Local LLM Tool Calls

We have installed a local LLM in our laptop and used it as a chat bot, and tried coding with it as well. All’s well and good, right? Well, not really. Our local LLM still lacks a fundamental ability: tool calls.

You see, when we downloaded the LLM from HuggingFace and installed it, it comes with just its own set of training data. Meaning the information it has is limited only to the data it was trained on. This isn’t very helpful to us if we want to get up to date information, for example, today’s top entries in Hacker News. The LLM needs to access the internet to get that information, and by its own, it won’t be able to do that.

Tools behave like how they are named: commands that LLMs can invoke in order for it to satisfy a request. Some examples are modifying the filesystem (like creating or editing files), accessing the internet, or even accessing third-party applications. Basically, you (or the code harness) provide the available tools, and the LLM decides when to use them.

Defining Tools

To begin, let’s install a more recent model compared to the previous articles. For this set up, we will use Qwen3 4B instead of Qwen2.5 8B. Installation is still easy if you have OpenVino set up:

optimum-cli export openvino `
  -m Qwen/Qwen3-4B `
  --task text-generation-with-past `
  --weight-format int4 `
  qwen3-4b-ov

Another reason for using Qwen3 is that it has better support for tool calls. We give the LLM a set of tools that are available, and Qwen3 outputs a structured <tool_call> JSON payload (instead of plain text) so we can parse and execute the action that was intended by the LLM.

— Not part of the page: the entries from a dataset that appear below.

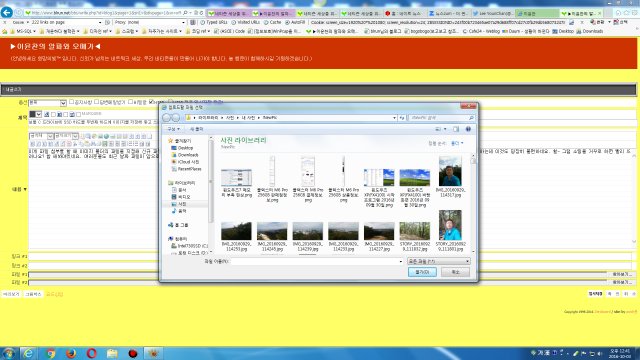The image size is (640, 360).
Task: Click the refresh icon beside dialog address bar
Action: (402, 118)

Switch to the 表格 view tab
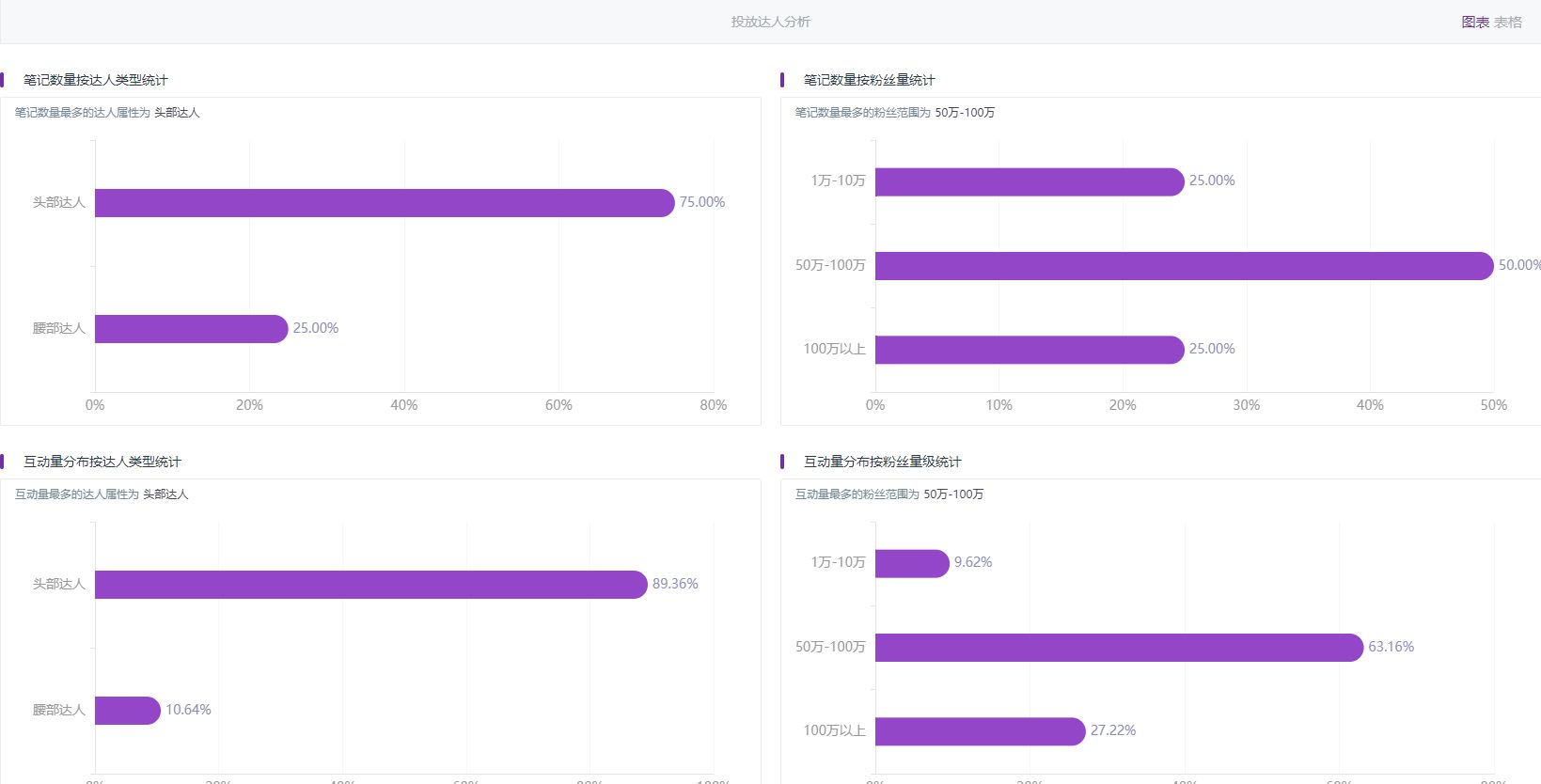1508,22
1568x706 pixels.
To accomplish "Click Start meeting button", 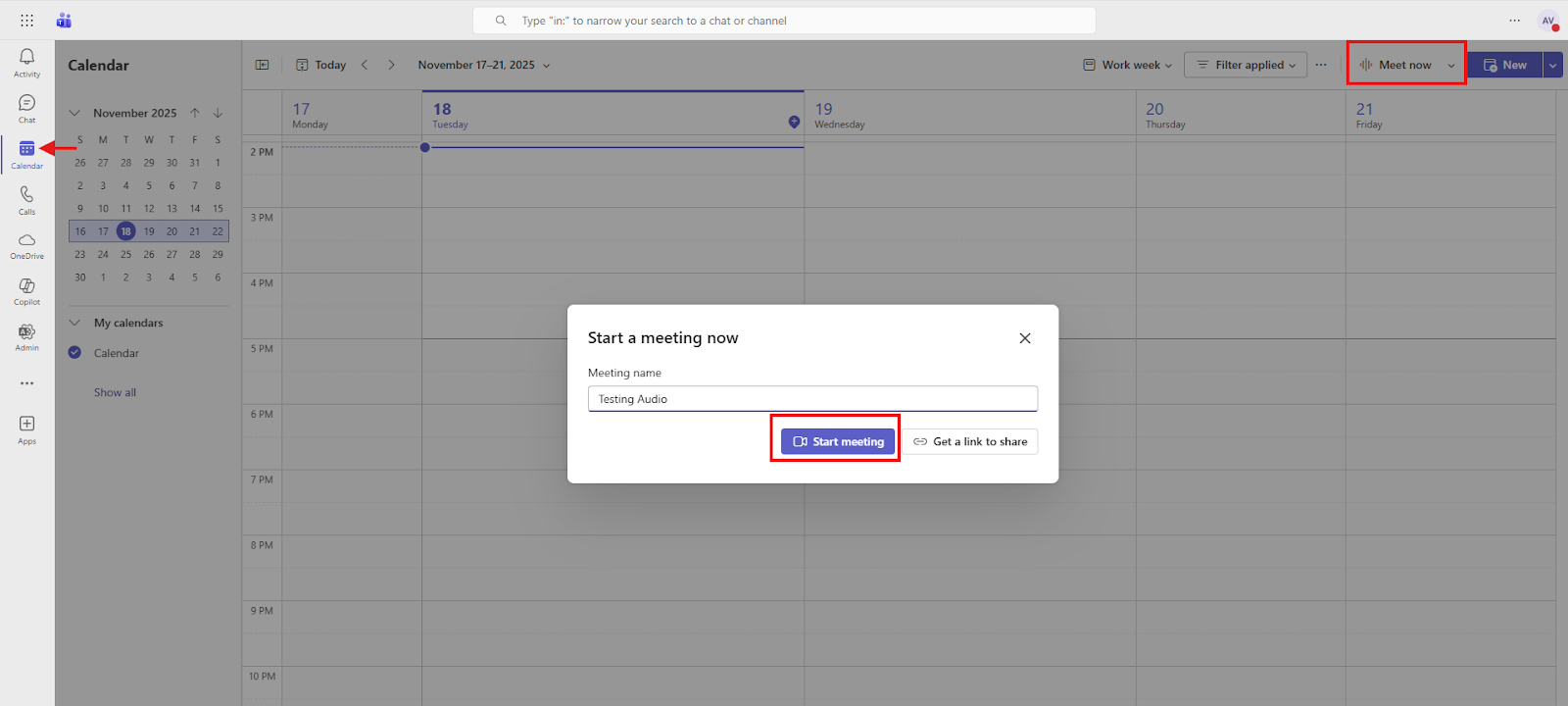I will click(x=838, y=441).
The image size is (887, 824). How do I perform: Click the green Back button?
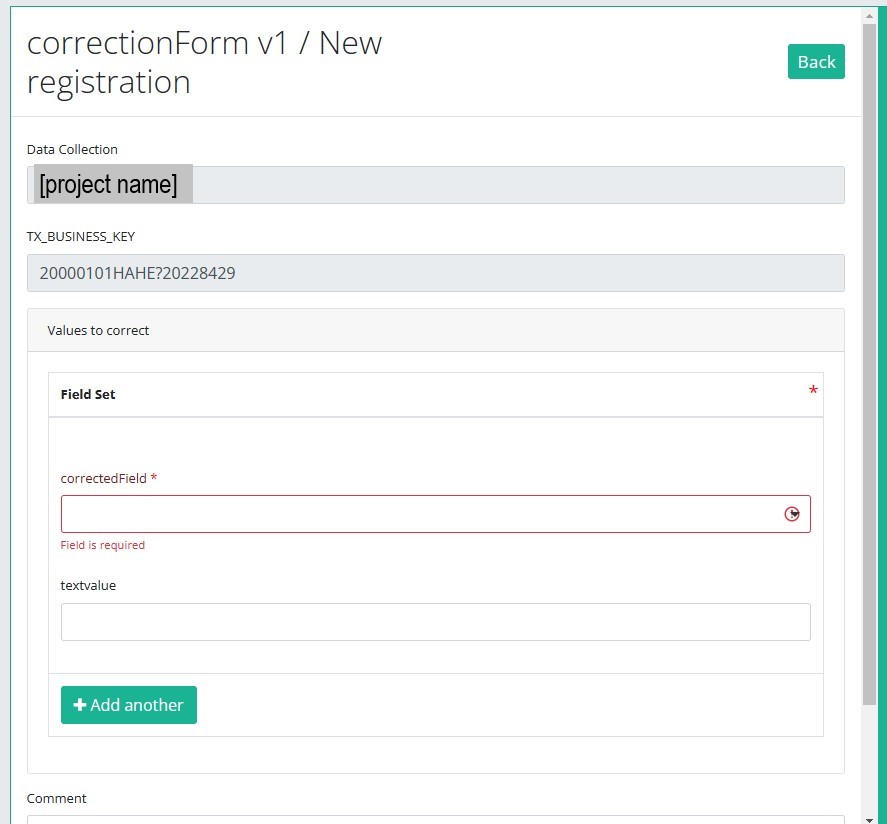click(816, 62)
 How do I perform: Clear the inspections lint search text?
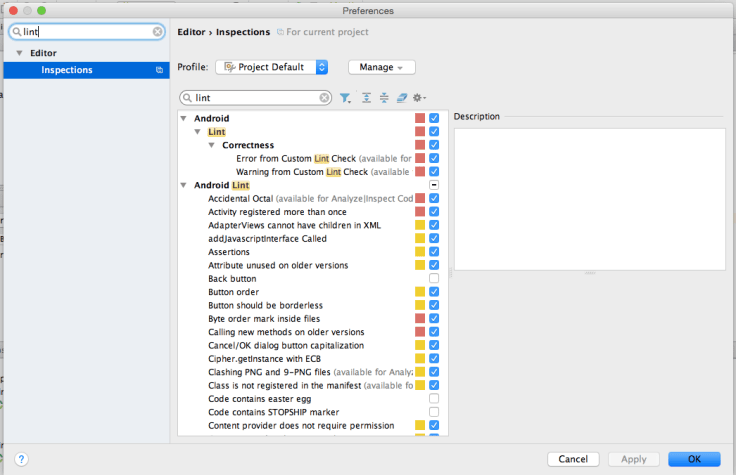pyautogui.click(x=324, y=98)
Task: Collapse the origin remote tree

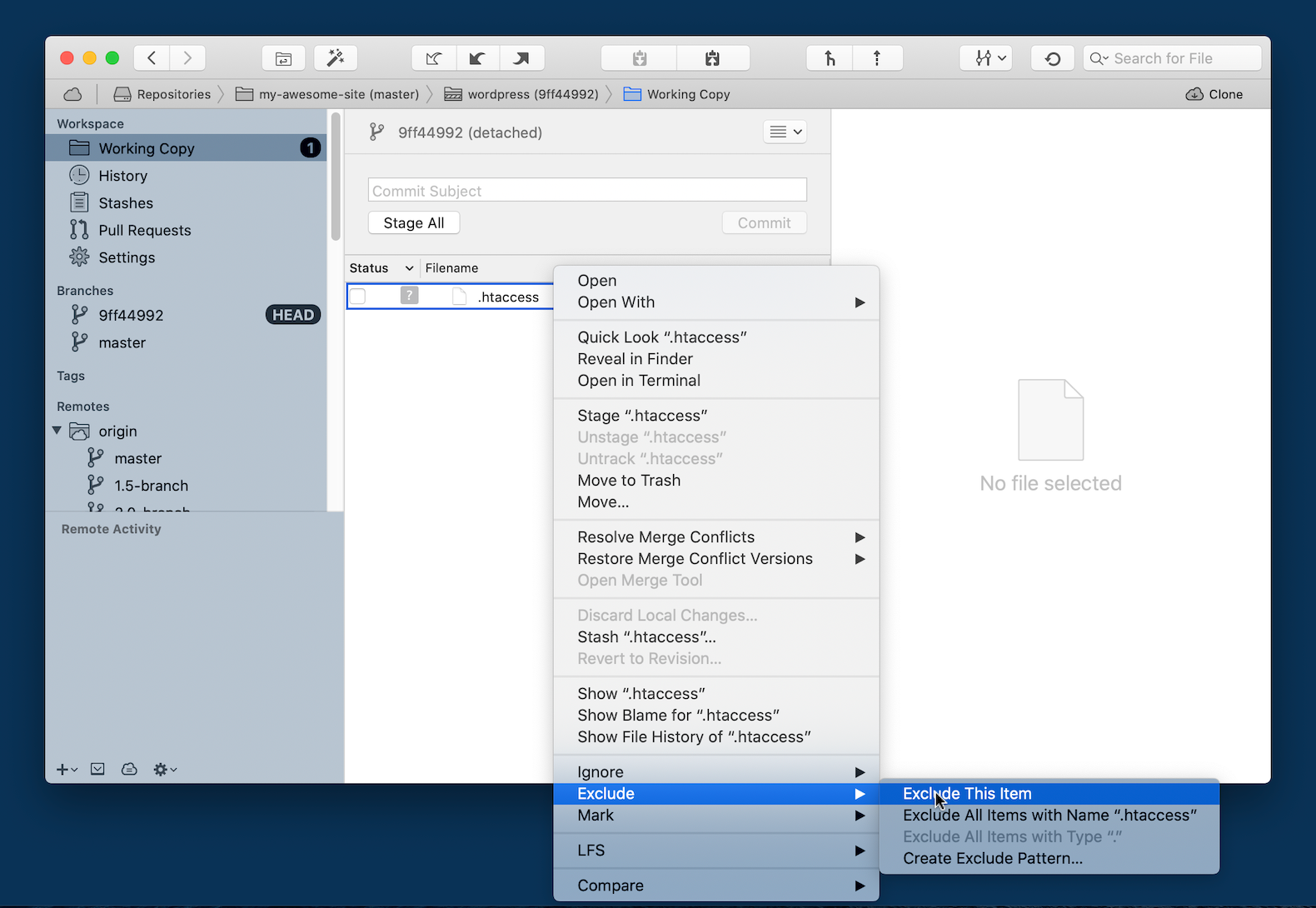Action: click(x=57, y=431)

Here is an example of a set of tools that we can pass on to the LLM:

TOOLS = [
    {
        "type": "function",
        "function": {
            "name": "web_search",
            "description": "Search the web for current information.",
            "parameters": {
                "type": "object",
                "properties": {
                    "query": {
                        "type": "string",
                        "description": "The search query"
                    }
                },
                "required": ["query"]
            }
        }
    },
    {
        "type": "function",
        "function": {
            "name": "browse_url",
            "description": "Fetch and read the content of a web page.",
            "parameters": {
                "type": "object",
                "properties": {
                    "url": {
                        "type": "string",
                        "description": "The URL to fetch"
                    }
                },
                "required": ["url"]
            }
        }
    }
]

In the above example, we define two tools:

web_search – for searching the web
browse_url – for loading a URL and fetching its contents

Note that there are no other details in the tools schema apart from the description and the input parameters that the tool expects. For web_search, we expect the LLM to provide a search query, while for browse_url, we expect a URL string. An important point to drive here is that the LLM does not know how to execute the function, it just decides when to use a function or not.

Parsing

After defining the tools, we then pass this to the LLM together with the user’s prompt. For OpenVino and Qwen, we can pass this in the apply_chat_template function:

prompt = tokenizer.apply_chat_template(
     messages,
     tools=TOOLS,          # <-- add this
     tokenize=False,
     add_generation_prompt=True
 )

Now when you input a prompt to the LLM (like what is the latest news today?), it decides if it needs to use the tools that we provided. If a tool call is needed, Qwen returns this inside a <tool_call> tag:

<tool_call>
  {"name": "web_search", "arguments": {"query": "what is the latest news today?"}}
</tool_call>

Then the code harness parses it to extract the arguments to the tool call:

def parse_tool_call(text):
    match = re.search(r"<tool_call>\s*(.*?)\s*</tool_call>", text, re.DOTALL)
    if match:
        return json.loads(match.group(1))
    return None

Now that we have the tool name and the arguments, the code harness can then execute the tool call. Since the code needs to browse the web programmatically, it needs API support. For testing, we can use DuckDuckGo as they provide a free API, though a paid service can be faster and more reliable.

import requests
from bs4 import BeautifulSoup

def execute_tool(name, arguments):
    if name == "web_search":
        # Use DuckDuckGo or SerpAPI etc.
        resp = requests.get(
            "https://api.duckduckgo.com/",
            params={"q": arguments["query"], "format": "json", "no_html": 1}
        )
        data = resp.json()
        return data.get("AbstractText") or str(data.get("RelatedTopics", [])[:3])

    elif name == "browse_url":
        resp = requests.get(arguments["url"], timeout=10)
        soup = BeautifulSoup(resp.text, "html.parser")
        # Strip scripts/styles, return plain text truncated
        for tag in soup(["script", "style"]):
            tag.decompose()
        return soup.get_text(separator="\n", strip=True)[:3000]

    return f "Unknown tool: {name}"

After the result of the web search is fetched, we pass it again to the LLM, indicating that this is a tool call result:

messages.append({"role": "assistant", "content": raw_model_output})
messages.append({
    "role": "tool",
    "name": tool_name,
    "content": tool_result
})

Looping

Once we send the tool result to the LLM, our work isn’t done yet! The LLM may respond with the answer in plain text, or it could also answer with another tool call. For example, it can do a follow-up web search as the initial results are not yet satisfactory. Because of this, we need to handle this agentic loop in the code as well:

def chat_fn(message, history):
    messages = build_messages(message, history)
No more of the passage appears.